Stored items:
+ + + +

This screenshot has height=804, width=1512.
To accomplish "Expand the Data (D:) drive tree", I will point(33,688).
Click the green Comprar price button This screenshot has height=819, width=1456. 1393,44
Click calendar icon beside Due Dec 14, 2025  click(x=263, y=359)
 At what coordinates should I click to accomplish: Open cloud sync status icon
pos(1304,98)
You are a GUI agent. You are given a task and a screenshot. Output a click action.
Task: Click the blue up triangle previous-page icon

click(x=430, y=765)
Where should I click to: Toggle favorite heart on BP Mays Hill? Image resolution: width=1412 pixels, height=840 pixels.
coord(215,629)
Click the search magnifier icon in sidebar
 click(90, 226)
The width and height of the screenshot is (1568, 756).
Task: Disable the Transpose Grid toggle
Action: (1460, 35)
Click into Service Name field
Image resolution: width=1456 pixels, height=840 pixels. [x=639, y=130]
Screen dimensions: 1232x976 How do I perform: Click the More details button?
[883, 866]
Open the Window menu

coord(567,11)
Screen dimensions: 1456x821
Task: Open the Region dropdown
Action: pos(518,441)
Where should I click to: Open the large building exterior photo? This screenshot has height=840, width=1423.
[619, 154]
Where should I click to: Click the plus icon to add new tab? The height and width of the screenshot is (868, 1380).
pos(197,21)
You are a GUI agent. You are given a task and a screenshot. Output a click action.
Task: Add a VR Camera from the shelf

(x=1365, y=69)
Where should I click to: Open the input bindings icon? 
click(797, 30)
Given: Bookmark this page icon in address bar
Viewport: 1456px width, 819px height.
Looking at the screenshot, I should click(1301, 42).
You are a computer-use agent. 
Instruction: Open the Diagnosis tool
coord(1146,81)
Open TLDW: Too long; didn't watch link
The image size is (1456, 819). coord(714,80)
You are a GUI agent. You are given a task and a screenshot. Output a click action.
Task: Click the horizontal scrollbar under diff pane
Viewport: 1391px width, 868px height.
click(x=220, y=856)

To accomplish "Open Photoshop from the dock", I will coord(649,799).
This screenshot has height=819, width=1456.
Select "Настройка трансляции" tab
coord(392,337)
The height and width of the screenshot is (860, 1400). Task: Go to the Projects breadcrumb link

+ + + +

ABOUT THIS EXERCISE: Among the lines above, find those holding the word "will" and state how many there are, number only.

ANSWER AREA: 2